[Data supplied — start]
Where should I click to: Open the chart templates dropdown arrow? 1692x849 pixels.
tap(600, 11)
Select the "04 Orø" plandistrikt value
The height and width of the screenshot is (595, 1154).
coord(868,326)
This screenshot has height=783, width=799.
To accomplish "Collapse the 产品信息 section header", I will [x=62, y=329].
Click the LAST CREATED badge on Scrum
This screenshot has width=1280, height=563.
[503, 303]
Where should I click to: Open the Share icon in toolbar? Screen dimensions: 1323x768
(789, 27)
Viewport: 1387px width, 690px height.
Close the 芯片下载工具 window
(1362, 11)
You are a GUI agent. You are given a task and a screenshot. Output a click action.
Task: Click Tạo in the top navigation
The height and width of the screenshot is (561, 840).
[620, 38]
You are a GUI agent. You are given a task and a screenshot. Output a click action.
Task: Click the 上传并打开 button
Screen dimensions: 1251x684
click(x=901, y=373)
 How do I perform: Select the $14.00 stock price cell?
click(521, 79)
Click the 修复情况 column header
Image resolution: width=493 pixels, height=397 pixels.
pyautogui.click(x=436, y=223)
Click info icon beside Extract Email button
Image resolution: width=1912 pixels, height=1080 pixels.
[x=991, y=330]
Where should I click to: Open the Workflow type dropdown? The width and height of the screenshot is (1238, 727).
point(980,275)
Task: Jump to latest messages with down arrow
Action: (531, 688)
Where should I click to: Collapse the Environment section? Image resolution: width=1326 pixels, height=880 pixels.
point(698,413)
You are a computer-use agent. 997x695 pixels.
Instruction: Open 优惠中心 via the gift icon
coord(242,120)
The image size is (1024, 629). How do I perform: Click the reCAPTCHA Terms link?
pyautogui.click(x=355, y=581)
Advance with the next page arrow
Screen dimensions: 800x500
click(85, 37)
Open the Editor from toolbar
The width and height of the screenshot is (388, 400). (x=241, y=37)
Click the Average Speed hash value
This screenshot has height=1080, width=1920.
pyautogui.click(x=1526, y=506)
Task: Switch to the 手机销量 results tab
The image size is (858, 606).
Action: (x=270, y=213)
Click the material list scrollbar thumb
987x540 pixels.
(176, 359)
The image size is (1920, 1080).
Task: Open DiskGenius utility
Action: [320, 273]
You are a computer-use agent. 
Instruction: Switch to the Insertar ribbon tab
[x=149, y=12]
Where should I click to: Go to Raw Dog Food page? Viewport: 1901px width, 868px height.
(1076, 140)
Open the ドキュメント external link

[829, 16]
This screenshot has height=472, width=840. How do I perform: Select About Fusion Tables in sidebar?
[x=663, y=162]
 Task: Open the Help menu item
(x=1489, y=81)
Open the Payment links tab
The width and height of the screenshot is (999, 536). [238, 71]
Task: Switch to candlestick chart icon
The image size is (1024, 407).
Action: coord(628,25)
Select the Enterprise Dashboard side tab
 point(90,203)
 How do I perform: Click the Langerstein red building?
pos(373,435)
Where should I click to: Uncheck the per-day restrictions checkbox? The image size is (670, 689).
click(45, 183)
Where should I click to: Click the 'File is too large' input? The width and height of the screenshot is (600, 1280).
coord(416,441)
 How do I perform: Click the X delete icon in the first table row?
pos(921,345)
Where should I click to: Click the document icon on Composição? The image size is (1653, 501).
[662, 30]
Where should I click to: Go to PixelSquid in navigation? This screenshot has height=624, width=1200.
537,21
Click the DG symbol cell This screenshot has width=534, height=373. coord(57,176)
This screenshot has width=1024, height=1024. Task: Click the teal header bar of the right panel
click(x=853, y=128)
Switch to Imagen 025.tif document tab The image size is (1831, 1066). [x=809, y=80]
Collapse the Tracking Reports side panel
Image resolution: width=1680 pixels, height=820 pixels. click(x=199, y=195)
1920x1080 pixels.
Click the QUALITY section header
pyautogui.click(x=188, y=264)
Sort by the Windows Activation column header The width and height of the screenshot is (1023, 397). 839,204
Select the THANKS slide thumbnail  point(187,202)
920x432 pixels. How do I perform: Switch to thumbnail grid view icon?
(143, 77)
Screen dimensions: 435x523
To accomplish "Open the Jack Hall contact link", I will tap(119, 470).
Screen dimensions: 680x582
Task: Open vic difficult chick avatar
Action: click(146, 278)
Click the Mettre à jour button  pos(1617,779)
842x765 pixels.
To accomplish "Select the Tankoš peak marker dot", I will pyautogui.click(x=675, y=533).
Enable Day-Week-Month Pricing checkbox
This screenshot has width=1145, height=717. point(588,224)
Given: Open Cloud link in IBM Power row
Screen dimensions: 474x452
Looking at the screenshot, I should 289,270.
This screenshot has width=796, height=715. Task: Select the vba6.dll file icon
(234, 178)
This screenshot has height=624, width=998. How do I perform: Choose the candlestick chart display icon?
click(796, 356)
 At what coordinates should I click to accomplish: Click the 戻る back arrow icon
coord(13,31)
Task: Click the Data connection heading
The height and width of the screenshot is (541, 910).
[Data supplied — finish]
The records above should be reproduced in full, exactly as they read.

Where should I click to: Open the chart templates dropdown arrow? 1692x849 pixels.
tap(600, 11)
Select the "04 Orø" plandistrikt value
The height and width of the screenshot is (595, 1154).
coord(868,326)
This screenshot has height=783, width=799.
To accomplish "Collapse the 产品信息 section header", I will [x=62, y=329].
Click the LAST CREATED badge on Scrum
This screenshot has width=1280, height=563.
[503, 303]
Where should I click to: Open the Share icon in toolbar? Screen dimensions: 1323x768
(789, 27)
Viewport: 1387px width, 690px height.
Close the 芯片下载工具 window
(1362, 11)
You are a GUI agent. You are given a task and a screenshot. Output a click action.
Task: Click Tạo in the top navigation
The height and width of the screenshot is (561, 840).
[620, 38]
You are a GUI agent. You are given a task and a screenshot. Output a click action.
Task: Click the 上传并打开 button
Screen dimensions: 1251x684
click(x=901, y=373)
 How do I perform: Select the $14.00 stock price cell?
click(521, 79)
Click the 修复情况 column header
Image resolution: width=493 pixels, height=397 pixels.
pyautogui.click(x=436, y=223)
Click info icon beside Extract Email button
Image resolution: width=1912 pixels, height=1080 pixels.
[x=991, y=330]
Where should I click to: Open the Workflow type dropdown? The width and height of the screenshot is (1238, 727).
point(980,275)
Task: Jump to latest messages with down arrow
Action: (531, 688)
Where should I click to: Collapse the Environment section? Image resolution: width=1326 pixels, height=880 pixels.
point(698,413)
You are a computer-use agent. 997x695 pixels.
Instruction: Open 优惠中心 via the gift icon
coord(242,120)
The image size is (1024, 629). How do I perform: Click the reCAPTCHA Terms link?
pyautogui.click(x=355, y=581)
Advance with the next page arrow
Screen dimensions: 800x500
click(85, 37)
Open the Editor from toolbar
The width and height of the screenshot is (388, 400). (x=241, y=37)
Click the Average Speed hash value
This screenshot has height=1080, width=1920.
pyautogui.click(x=1526, y=506)
Task: Switch to the 手机销量 results tab
The image size is (858, 606).
Action: (x=270, y=213)
Click the material list scrollbar thumb
987x540 pixels.
(176, 359)
The image size is (1920, 1080).
Task: Open DiskGenius utility
Action: [320, 273]
You are a computer-use agent. 
Instruction: Switch to the Insertar ribbon tab
[x=149, y=12]
Where should I click to: Go to Raw Dog Food page? Viewport: 1901px width, 868px height.
(1076, 140)
Open the ドキュメント external link

[829, 16]
This screenshot has height=472, width=840. How do I perform: Select About Fusion Tables in sidebar?
[x=663, y=162]
 Task: Open the Help menu item
(x=1489, y=81)
Open the Payment links tab
The width and height of the screenshot is (999, 536). [238, 71]
Task: Switch to candlestick chart icon
The image size is (1024, 407).
Action: coord(628,25)
Select the Enterprise Dashboard side tab
 point(90,203)
 How do I perform: Click the Langerstein red building?
pos(373,435)
Where should I click to: Uncheck the per-day restrictions checkbox? The image size is (670, 689).
click(45, 183)
Where should I click to: Click the 'File is too large' input? The width and height of the screenshot is (600, 1280).
coord(416,441)
 How do I perform: Click the X delete icon in the first table row?
pos(921,345)
Where should I click to: Click the document icon on Composição? The image size is (1653, 501).
[662, 30]
Where should I click to: Go to PixelSquid in navigation? This screenshot has height=624, width=1200.
537,21
Click the DG symbol cell This screenshot has width=534, height=373. coord(57,176)
This screenshot has width=1024, height=1024. Task: Click the teal header bar of the right panel
click(x=853, y=128)
Switch to Imagen 025.tif document tab The image size is (1831, 1066). [x=809, y=80]
Collapse the Tracking Reports side panel
Image resolution: width=1680 pixels, height=820 pixels. click(x=199, y=195)
1920x1080 pixels.
Click the QUALITY section header
pyautogui.click(x=188, y=264)
Sort by the Windows Activation column header The width and height of the screenshot is (1023, 397). 839,204
Select the THANKS slide thumbnail  point(187,202)
920x432 pixels. How do I perform: Switch to thumbnail grid view icon?
(143, 77)
Screen dimensions: 435x523
To accomplish "Open the Jack Hall contact link", I will tap(119, 470).
Screen dimensions: 680x582
Task: Open vic difficult chick avatar
Action: click(146, 278)
Click the Mettre à jour button  pos(1617,779)
842x765 pixels.
To accomplish "Select the Tankoš peak marker dot", I will pyautogui.click(x=675, y=533).
Enable Day-Week-Month Pricing checkbox
This screenshot has width=1145, height=717. point(588,224)
Given: Open Cloud link in IBM Power row
Screen dimensions: 474x452
Looking at the screenshot, I should 289,270.
This screenshot has width=796, height=715. Task: Select the vba6.dll file icon
(234, 178)
This screenshot has height=624, width=998. How do I perform: Choose the candlestick chart display icon?
click(796, 356)
 At what coordinates should I click to accomplish: Click the 戻る back arrow icon
coord(13,31)
Task: Click the Data connection heading
The height and width of the screenshot is (541, 910).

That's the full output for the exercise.